_Data records_:
· · · · · · ·

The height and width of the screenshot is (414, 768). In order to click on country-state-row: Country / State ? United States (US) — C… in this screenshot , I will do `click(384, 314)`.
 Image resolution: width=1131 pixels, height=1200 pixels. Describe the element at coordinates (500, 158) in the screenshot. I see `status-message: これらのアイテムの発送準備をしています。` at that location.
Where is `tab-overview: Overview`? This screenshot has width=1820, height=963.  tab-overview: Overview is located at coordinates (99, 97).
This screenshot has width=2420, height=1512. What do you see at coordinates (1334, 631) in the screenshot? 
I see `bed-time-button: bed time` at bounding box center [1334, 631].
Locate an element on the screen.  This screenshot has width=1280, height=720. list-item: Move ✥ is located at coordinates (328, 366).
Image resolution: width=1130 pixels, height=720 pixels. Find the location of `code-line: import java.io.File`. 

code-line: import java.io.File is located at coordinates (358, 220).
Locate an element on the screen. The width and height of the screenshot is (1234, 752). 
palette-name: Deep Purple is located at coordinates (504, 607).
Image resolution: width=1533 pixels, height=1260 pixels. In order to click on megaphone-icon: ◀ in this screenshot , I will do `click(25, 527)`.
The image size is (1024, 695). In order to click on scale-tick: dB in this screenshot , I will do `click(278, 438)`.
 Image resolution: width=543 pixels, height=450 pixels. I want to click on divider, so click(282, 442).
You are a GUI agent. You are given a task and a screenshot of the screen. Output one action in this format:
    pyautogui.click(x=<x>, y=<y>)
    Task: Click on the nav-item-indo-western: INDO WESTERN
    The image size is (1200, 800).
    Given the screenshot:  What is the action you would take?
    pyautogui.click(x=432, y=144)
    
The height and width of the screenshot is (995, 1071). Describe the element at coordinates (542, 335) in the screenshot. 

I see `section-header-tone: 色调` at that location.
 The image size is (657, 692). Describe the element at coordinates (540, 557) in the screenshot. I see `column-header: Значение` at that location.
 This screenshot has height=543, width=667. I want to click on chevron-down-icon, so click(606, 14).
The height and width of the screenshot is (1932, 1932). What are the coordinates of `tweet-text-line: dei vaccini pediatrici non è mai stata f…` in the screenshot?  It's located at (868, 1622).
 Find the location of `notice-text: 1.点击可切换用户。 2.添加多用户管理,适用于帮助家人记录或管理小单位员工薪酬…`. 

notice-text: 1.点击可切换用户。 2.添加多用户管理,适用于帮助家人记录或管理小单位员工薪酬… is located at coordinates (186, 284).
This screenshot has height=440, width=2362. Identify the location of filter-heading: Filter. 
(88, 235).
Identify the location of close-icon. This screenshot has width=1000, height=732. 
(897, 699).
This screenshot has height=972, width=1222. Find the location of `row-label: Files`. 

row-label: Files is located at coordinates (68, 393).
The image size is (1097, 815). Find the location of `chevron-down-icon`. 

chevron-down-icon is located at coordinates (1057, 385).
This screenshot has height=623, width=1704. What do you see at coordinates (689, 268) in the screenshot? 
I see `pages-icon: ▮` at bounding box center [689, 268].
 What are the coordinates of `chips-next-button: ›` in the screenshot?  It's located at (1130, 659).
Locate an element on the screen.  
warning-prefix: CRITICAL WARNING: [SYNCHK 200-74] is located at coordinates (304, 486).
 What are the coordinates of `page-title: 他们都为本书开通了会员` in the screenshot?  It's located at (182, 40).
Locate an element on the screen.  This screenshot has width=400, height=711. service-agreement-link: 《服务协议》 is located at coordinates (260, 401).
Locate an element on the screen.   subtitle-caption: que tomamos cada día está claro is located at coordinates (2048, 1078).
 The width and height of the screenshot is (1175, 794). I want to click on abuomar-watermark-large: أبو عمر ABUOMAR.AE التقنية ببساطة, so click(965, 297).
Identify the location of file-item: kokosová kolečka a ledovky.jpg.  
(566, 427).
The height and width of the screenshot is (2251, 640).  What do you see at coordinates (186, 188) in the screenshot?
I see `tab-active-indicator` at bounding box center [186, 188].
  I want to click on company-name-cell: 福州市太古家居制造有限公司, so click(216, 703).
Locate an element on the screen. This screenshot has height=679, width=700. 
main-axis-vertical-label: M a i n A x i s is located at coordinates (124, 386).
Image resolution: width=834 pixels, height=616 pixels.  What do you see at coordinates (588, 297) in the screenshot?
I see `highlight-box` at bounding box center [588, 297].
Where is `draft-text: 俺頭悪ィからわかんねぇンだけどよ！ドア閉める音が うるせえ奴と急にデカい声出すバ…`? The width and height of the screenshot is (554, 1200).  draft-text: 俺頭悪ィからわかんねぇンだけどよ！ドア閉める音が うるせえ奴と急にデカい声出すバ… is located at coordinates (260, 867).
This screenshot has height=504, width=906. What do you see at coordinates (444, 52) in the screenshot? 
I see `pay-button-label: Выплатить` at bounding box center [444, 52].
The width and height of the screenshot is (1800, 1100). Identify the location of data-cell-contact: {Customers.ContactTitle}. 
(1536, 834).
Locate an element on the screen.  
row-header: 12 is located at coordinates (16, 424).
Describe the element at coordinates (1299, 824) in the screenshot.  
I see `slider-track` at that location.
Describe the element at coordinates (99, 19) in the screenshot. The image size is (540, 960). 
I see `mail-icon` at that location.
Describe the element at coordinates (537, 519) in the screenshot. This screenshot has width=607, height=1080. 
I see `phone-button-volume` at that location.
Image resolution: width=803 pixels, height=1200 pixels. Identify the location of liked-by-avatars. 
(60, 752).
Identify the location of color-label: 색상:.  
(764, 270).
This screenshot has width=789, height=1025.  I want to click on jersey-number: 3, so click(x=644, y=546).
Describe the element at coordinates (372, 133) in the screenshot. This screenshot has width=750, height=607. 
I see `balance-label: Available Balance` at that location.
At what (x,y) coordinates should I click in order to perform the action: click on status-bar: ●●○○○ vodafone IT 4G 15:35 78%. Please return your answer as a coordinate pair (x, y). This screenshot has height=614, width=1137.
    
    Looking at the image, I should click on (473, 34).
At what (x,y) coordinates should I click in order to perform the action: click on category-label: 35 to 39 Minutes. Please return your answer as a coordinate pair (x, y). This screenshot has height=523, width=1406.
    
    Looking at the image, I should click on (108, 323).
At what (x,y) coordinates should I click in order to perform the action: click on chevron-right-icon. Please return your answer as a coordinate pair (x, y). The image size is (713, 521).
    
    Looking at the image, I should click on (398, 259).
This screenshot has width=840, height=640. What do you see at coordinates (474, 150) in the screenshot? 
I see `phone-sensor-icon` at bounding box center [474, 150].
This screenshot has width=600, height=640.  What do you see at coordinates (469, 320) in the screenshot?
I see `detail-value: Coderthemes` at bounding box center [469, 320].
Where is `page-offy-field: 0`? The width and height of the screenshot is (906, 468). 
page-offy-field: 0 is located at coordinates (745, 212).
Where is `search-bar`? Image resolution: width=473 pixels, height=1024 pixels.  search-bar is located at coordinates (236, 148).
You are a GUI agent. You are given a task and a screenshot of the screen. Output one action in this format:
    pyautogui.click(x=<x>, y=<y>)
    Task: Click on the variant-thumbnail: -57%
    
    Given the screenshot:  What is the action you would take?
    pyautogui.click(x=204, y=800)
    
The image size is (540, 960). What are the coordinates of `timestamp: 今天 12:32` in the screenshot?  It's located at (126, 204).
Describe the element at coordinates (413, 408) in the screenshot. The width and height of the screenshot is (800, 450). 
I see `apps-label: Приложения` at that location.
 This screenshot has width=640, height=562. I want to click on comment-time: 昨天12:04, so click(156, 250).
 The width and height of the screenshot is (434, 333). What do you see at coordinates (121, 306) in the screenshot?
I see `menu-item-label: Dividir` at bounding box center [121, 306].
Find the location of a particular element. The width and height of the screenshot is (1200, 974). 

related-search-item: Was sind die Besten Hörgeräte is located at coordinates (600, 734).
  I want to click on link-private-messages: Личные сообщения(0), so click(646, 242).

· · · · · · ·

_EXERCISE AIM_: Lay out every line of the entries above as a Markdown table with two columns, Row and Line. Number the rows in order starting from 1, and leave out blank lines.

_WRITTEN RESPONSE_:
| Row | Line |
|---|---|
| 1 | The height and width of the screenshot is (414, 768). In order to click on country-state-row: Country / State ? United States (US) — C… in this screenshot , I will do `click(384, 314)`. |
| 2 |  Image resolution: width=1131 pixels, height=1200 pixels. Describe the element at coordinates (500, 158) in the screenshot. I see `status-message: これらのアイテムの発送準備をしています。` at that location. |
| 3 | Where is `tab-overview: Overview`? This screenshot has width=1820, height=963.  tab-overview: Overview is located at coordinates (99, 97). |
| 4 | This screenshot has width=2420, height=1512. What do you see at coordinates (1334, 631) in the screenshot?  |
| 5 | I see `bed-time-button: bed time` at bounding box center [1334, 631]. |
| 6 | Locate an element on the screen.  This screenshot has width=1280, height=720. list-item: Move ✥ is located at coordinates (328, 366). |
| 7 | Image resolution: width=1130 pixels, height=720 pixels. Find the location of `code-line: import java.io.File`.  |
| 8 | code-line: import java.io.File is located at coordinates (358, 220). |
| 9 | Locate an element on the screen. The width and height of the screenshot is (1234, 752).  |
| 10 | palette-name: Deep Purple is located at coordinates (504, 607). |
| 11 | Image resolution: width=1533 pixels, height=1260 pixels. In order to click on megaphone-icon: ◀ in this screenshot , I will do `click(25, 527)`. |
| 12 | The image size is (1024, 695). In order to click on scale-tick: dB in this screenshot , I will do `click(278, 438)`. |
| 13 |  Image resolution: width=543 pixels, height=450 pixels. I want to click on divider, so click(282, 442). |
| 14 | You are a GUI agent. You are given a task and a screenshot of the screen. Output one action in this format: |
| 15 |     pyautogui.click(x=<x>, y=<y>) |
| 16 |     Task: Click on the nav-item-indo-western: INDO WESTERN |
| 17 |     The image size is (1200, 800). |
| 18 |     Given the screenshot:  What is the action you would take? |
| 19 |     pyautogui.click(x=432, y=144) |
| 20 | The height and width of the screenshot is (995, 1071). Describe the element at coordinates (542, 335) in the screenshot.  |
| 21 | I see `section-header-tone: 色调` at that location. |
| 22 |  The image size is (657, 692). Describe the element at coordinates (540, 557) in the screenshot. I see `column-header: Значение` at that location. |
| 23 |  This screenshot has height=543, width=667. I want to click on chevron-down-icon, so click(606, 14). |
| 24 | The height and width of the screenshot is (1932, 1932). What are the coordinates of `tweet-text-line: dei vaccini pediatrici non è mai stata f…` in the screenshot?  It's located at (868, 1622). |
| 25 |  Find the location of `notice-text: 1.点击可切换用户。 2.添加多用户管理,适用于帮助家人记录或管理小单位员工薪酬…`.  |
| 26 | notice-text: 1.点击可切换用户。 2.添加多用户管理,适用于帮助家人记录或管理小单位员工薪酬… is located at coordinates (186, 284). |
| 27 | This screenshot has height=440, width=2362. Identify the location of filter-heading: Filter.  |
| 28 | (88, 235). |
| 29 | Identify the location of close-icon. This screenshot has width=1000, height=732.  |
| 30 | (897, 699). |
| 31 | This screenshot has height=972, width=1222. Find the location of `row-label: Files`.  |
| 32 | row-label: Files is located at coordinates (68, 393). |
| 33 | The image size is (1097, 815). Find the location of `chevron-down-icon`.  |
| 34 | chevron-down-icon is located at coordinates (1057, 385). |
| 35 | This screenshot has height=623, width=1704. What do you see at coordinates (689, 268) in the screenshot?  |
| 36 | I see `pages-icon: ▮` at bounding box center [689, 268]. |
| 37 |  What are the coordinates of `chips-next-button: ›` in the screenshot?  It's located at (1130, 659). |
| 38 | Locate an element on the screen.   |
| 39 | warning-prefix: CRITICAL WARNING: [SYNCHK 200-74] is located at coordinates (304, 486). |
| 40 |  What are the coordinates of `page-title: 他们都为本书开通了会员` in the screenshot?  It's located at (182, 40). |
| 41 | Locate an element on the screen.  This screenshot has width=400, height=711. service-agreement-link: 《服务协议》 is located at coordinates (260, 401). |
| 42 | Locate an element on the screen.   subtitle-caption: que tomamos cada día está claro is located at coordinates (2048, 1078). |
| 43 |  The width and height of the screenshot is (1175, 794). I want to click on abuomar-watermark-large: أبو عمر ABUOMAR.AE التقنية ببساطة, so click(965, 297). |
| 44 | Identify the location of file-item: kokosová kolečka a ledovky.jpg.   |
| 45 | (566, 427). |
| 46 | The height and width of the screenshot is (2251, 640).  What do you see at coordinates (186, 188) in the screenshot? |
| 47 | I see `tab-active-indicator` at bounding box center [186, 188]. |
| 48 |   I want to click on company-name-cell: 福州市太古家居制造有限公司, so click(216, 703). |
| 49 | Locate an element on the screen. This screenshot has height=679, width=700.  |
| 50 | main-axis-vertical-label: M a i n A x i s is located at coordinates (124, 386). |
| 51 | Image resolution: width=834 pixels, height=616 pixels.  What do you see at coordinates (588, 297) in the screenshot? |
| 52 | I see `highlight-box` at bounding box center [588, 297]. |
| 53 | Where is `draft-text: 俺頭悪ィからわかんねぇンだけどよ！ドア閉める音が うるせえ奴と急にデカい声出すバ…`? The width and height of the screenshot is (554, 1200).  draft-text: 俺頭悪ィからわかんねぇンだけどよ！ドア閉める音が うるせえ奴と急にデカい声出すバ… is located at coordinates (260, 867). |
| 54 | This screenshot has height=504, width=906. What do you see at coordinates (444, 52) in the screenshot?  |
| 55 | I see `pay-button-label: Выплатить` at bounding box center [444, 52]. |
| 56 | The width and height of the screenshot is (1800, 1100). Identify the location of data-cell-contact: {Customers.ContactTitle}.  |
| 57 | (1536, 834). |
| 58 | Locate an element on the screen.   |
| 59 | row-header: 12 is located at coordinates (16, 424). |
| 60 | Describe the element at coordinates (1299, 824) in the screenshot.   |
| 61 | I see `slider-track` at that location. |
| 62 | Describe the element at coordinates (99, 19) in the screenshot. The image size is (540, 960).  |
| 63 | I see `mail-icon` at that location. |
| 64 | Describe the element at coordinates (537, 519) in the screenshot. This screenshot has width=607, height=1080.  |
| 65 | I see `phone-button-volume` at that location. |
| 66 | Image resolution: width=803 pixels, height=1200 pixels. Identify the location of liked-by-avatars.  |
| 67 | (60, 752). |
| 68 | Identify the location of color-label: 색상:.   |
| 69 | (764, 270). |
| 70 | This screenshot has width=789, height=1025.  I want to click on jersey-number: 3, so click(x=644, y=546). |
| 71 | Describe the element at coordinates (372, 133) in the screenshot. This screenshot has width=750, height=607.  |
| 72 | I see `balance-label: Available Balance` at that location. |
| 73 | At what (x,y) coordinates should I click in order to perform the action: click on status-bar: ●●○○○ vodafone IT 4G 15:35 78%. Please return your answer as a coordinate pair (x, y). This screenshot has height=614, width=1137. |
| 74 |     Looking at the image, I should click on (473, 34). |
| 75 | At what (x,y) coordinates should I click in order to perform the action: click on category-label: 35 to 39 Minutes. Please return your answer as a coordinate pair (x, y). This screenshot has height=523, width=1406. |
| 76 |     Looking at the image, I should click on (108, 323). |
| 77 | At what (x,y) coordinates should I click in order to perform the action: click on chevron-right-icon. Please return your answer as a coordinate pair (x, y). The image size is (713, 521). |
| 78 |     Looking at the image, I should click on (398, 259). |
| 79 | This screenshot has width=840, height=640. What do you see at coordinates (474, 150) in the screenshot?  |
| 80 | I see `phone-sensor-icon` at bounding box center [474, 150]. |
| 81 | This screenshot has width=600, height=640.  What do you see at coordinates (469, 320) in the screenshot? |
| 82 | I see `detail-value: Coderthemes` at bounding box center [469, 320]. |
| 83 | Where is `page-offy-field: 0`? The width and height of the screenshot is (906, 468).  |
| 84 | page-offy-field: 0 is located at coordinates (745, 212). |
| 85 | Where is `search-bar`? Image resolution: width=473 pixels, height=1024 pixels.  search-bar is located at coordinates (236, 148). |
| 86 | You are a GUI agent. You are given a task and a screenshot of the screen. Output one action in this format: |
| 87 |     pyautogui.click(x=<x>, y=<y>) |
| 88 |     Task: Click on the variant-thumbnail: -57% |
| 89 |     Given the screenshot:  What is the action you would take? |
| 90 |     pyautogui.click(x=204, y=800) |
| 91 | The image size is (540, 960). What are the coordinates of `timestamp: 今天 12:32` in the screenshot?  It's located at (126, 204). |
| 92 | Describe the element at coordinates (413, 408) in the screenshot. The width and height of the screenshot is (800, 450).  |
| 93 | I see `apps-label: Приложения` at that location. |
| 94 |  This screenshot has width=640, height=562. I want to click on comment-time: 昨天12:04, so click(156, 250). |
| 95 |  The width and height of the screenshot is (434, 333). What do you see at coordinates (121, 306) in the screenshot? |
| 96 | I see `menu-item-label: Dividir` at bounding box center [121, 306]. |
| 97 | Find the location of a particular element. The width and height of the screenshot is (1200, 974).  |
| 98 | related-search-item: Was sind die Besten Hörgeräte is located at coordinates (600, 734). |
| 99 |   I want to click on link-private-messages: Личные сообщения(0), so click(646, 242). |